From backing warlord Haftar in Libya, to enabling Islamophobic culture at home - President Macron’s administration has done a lot to undermine human rights.
As France aims to get a seat on the Human Rights Council (HRC), questions are being raised about its role in fueling bloody conflicts in war-torn countries such as Libya, its backing of warlords and dictators, and the rising tide of Islamophobia attributed to government policies.
HRC, the inter-governmental body of the United Nations, which is tasked with upholding human rights around the world, will elect members for vacant seats on October 13 in a secret ballot of the UN General Assembly in New York.
France and the United Kingdom have applied for the two empty slots reserved for European nations in the 47-member council. Their election is almost assured.
“France is in no position whatsoever to lecture the rest of the world on human rights, let alone to promote the application of human rights,” says Yasser Louati, a French activist.
The French government has backed General Khalifa Haftar in the Libyan conflict despite Haftar facing severe accusations of killing civilians, he says.
“France has long history of human rights violations at home especially today under President Emmanuel Macron with widespread discrimination in housing, and schooling, the police brutality, and racist discourse coming from the president himself,” he told TRT World.
Against European values
France’s efforts to get an HRC seat appears unsettling for activists, especially as Paris has dragged its feet when its European peers have tried to take dictators and war criminals to task.
“This year alone, France has either opposed or belatedly and resignedly joined efforts led by its allies in Europe to bring scrutiny and accountability to the human rights violations in situations as different as China, Libya, Saudi Arabia, and Yemen,” writes Bruno Stagno Ugarte, the deputy advocacy director of Human Rights Watch (HRW).
Earlier this year, when a few countries including Finland and the Netherlands, tried to mandate the HRC to investigate the Libyan warlords and the international actors backing them, France was not supportive of the move.
Instead, their authorities insisted that the matter be taken up by the International Criminal Court (ICC), which faces serious handicaps in its ability to prosecute war crimes.
In any case, Ugarte notes, France hasn’t explained its continuous backing of Haftar despite the fact that his deputy Mahmoud Al-Werfalli faces an ICC arrest warrant.
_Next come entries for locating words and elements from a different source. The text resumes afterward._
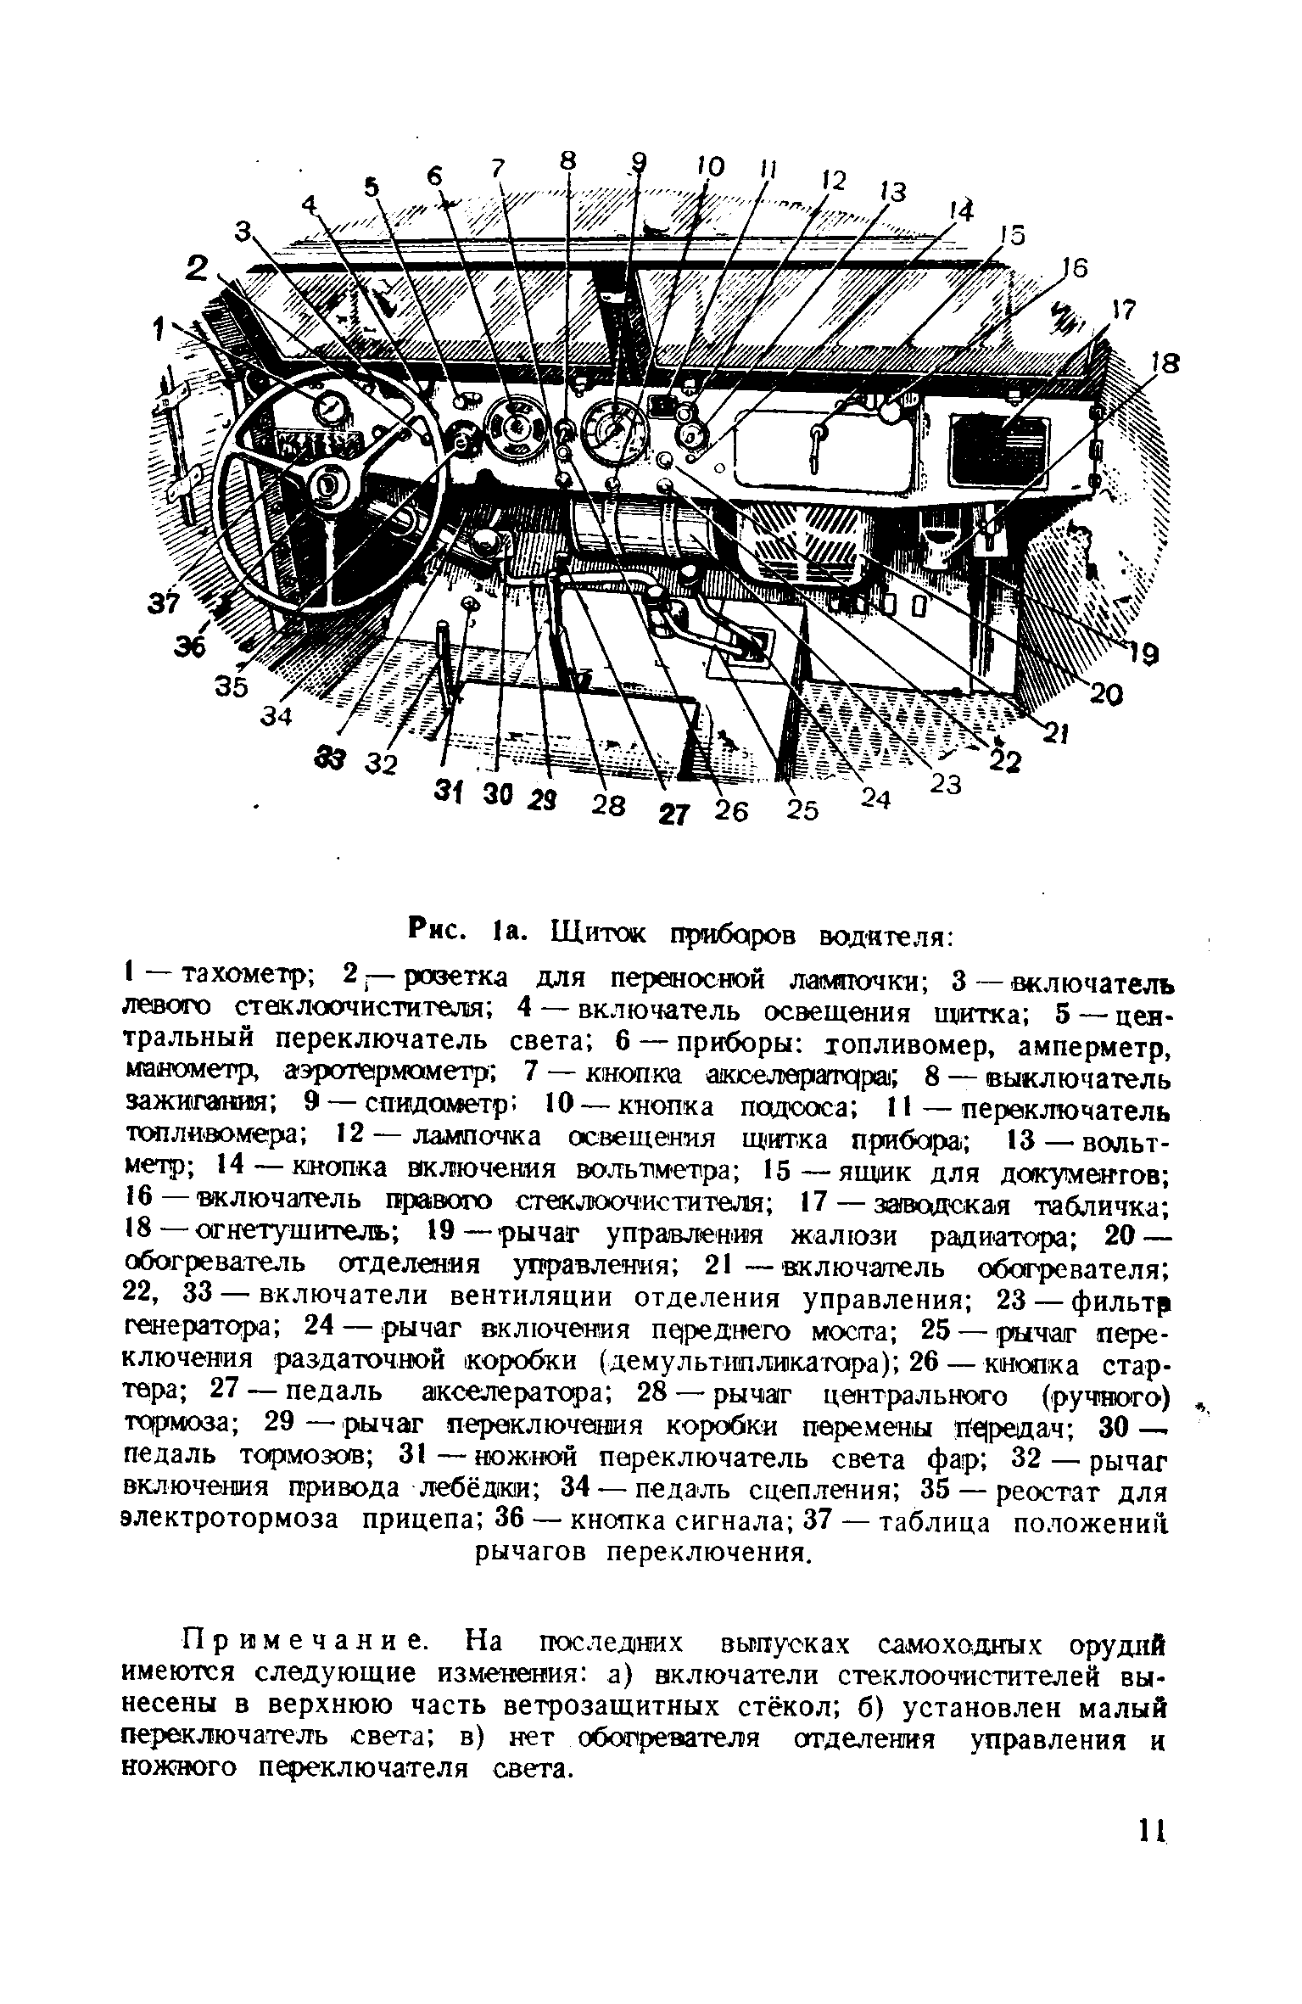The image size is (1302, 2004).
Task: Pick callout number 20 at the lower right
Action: point(1105,695)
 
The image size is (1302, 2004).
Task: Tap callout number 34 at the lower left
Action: point(276,715)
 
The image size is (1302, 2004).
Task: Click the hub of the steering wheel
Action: point(326,484)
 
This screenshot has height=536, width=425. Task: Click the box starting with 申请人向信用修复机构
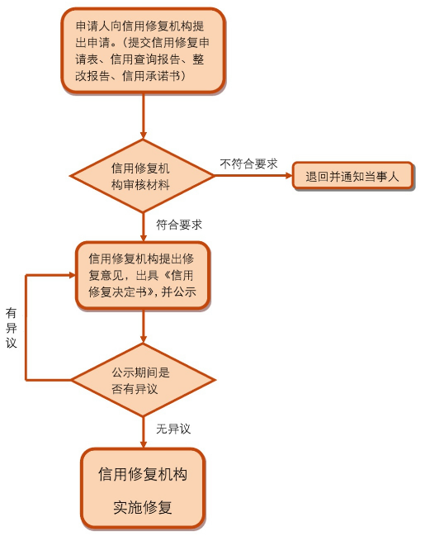[143, 50]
France has supplied arms and ammunitions to Haftar in violation of a UN arms embargo - something that has been well documented. Last year, French anti-tank missiles were found at a camp run by Haftar’s forces, which were trying to capture the capital, Tripoli.
The bloody war in Yemen, where Saudi Arabia-led coalition is fighting the Iran-aligned Houthi rebels, has also seen French involvement.
HRC is investigating the countries including France, which have supplied weapons to parties involved in the conflict, in which tens of thousands of people have lost their lives.
“France supports dictators all over the world,” says Louati, the activist.
“It includes the supply of weaponry and highly sophisticated bombs and airplanes to dictators such as (Egyptian President) El Sisi, the supply to racist fascist government of (Prime Minister Narendra) Modi in India. The supplying of arms to Saudi Arabia - and of course multiple leaks show that French weapons are being used against civilians in Yemen.”
When organisations such as the HRC have tried to investigate regional conflicts like the one in Libya, Macron’s government has undermined the efforts by insisting on first getting a unified European stance on such issues.
Consensus on such foreign policy points is difficult, as some European member states, such as Hungary and Poland, seek a trade-off because they themselves face allegations of human rights violations.
“Despite claiming a steadfast commitment to multilateralism and human rights, France has in fact hampered multilateral efforts within the Human Rights Council under the dubious strategy of wanting to ensure that the EU speaks with a single voice,” says Ugarte of the HRW.
Faced with an economic slowdown amid a coronavirus pandemic, one that has killed more than 32,700 French people, Macron has taken up a decisive policy in recent weeks to attack Islam.
In controversial remarks, he has alleged that Islam as a fatih is in “crisis” and accused Muslims of harbouring “separatist” tendencies. His remarks have been vehemently criticised both in France and abroad.
“France is a country with the declaration of human rights. But not the application,” says Louati.